Return every entry below word for word and leave out any picture.
BEGIN Records for this exercise
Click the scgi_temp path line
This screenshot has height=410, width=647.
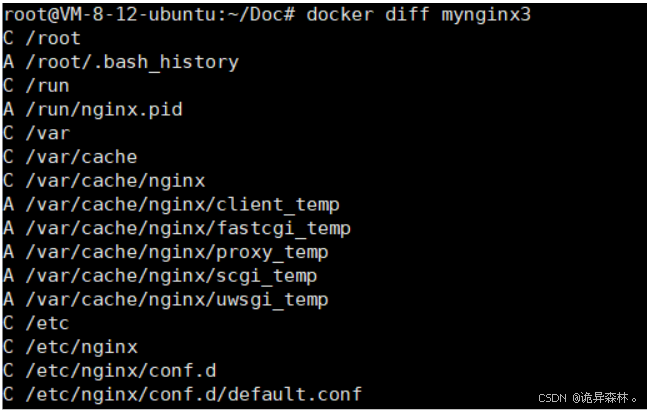pyautogui.click(x=160, y=276)
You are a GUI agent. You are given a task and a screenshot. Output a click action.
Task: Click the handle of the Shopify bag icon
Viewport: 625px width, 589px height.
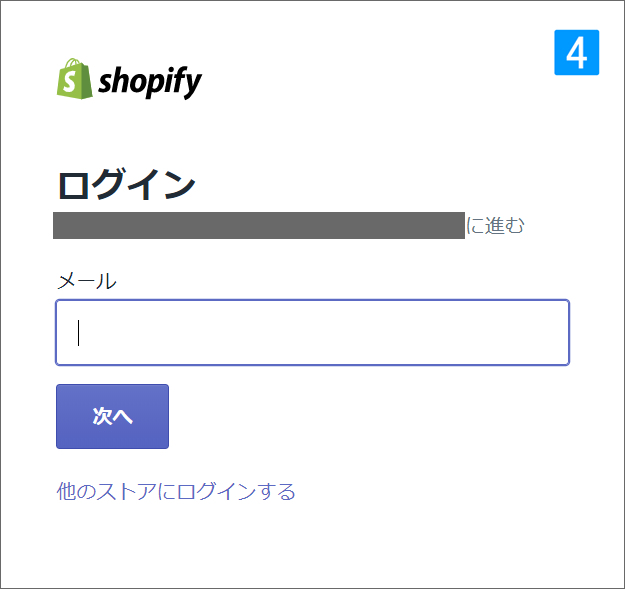click(x=73, y=63)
END Records for this exercise
## Exercise solution
Click the scgi_temp path line
This screenshot has height=410, width=647.
pyautogui.click(x=160, y=276)
You are a GUI agent. You are given a task and a screenshot. Output a click action.
Task: Click the handle of the Shopify bag icon
Viewport: 625px width, 589px height.
click(x=73, y=63)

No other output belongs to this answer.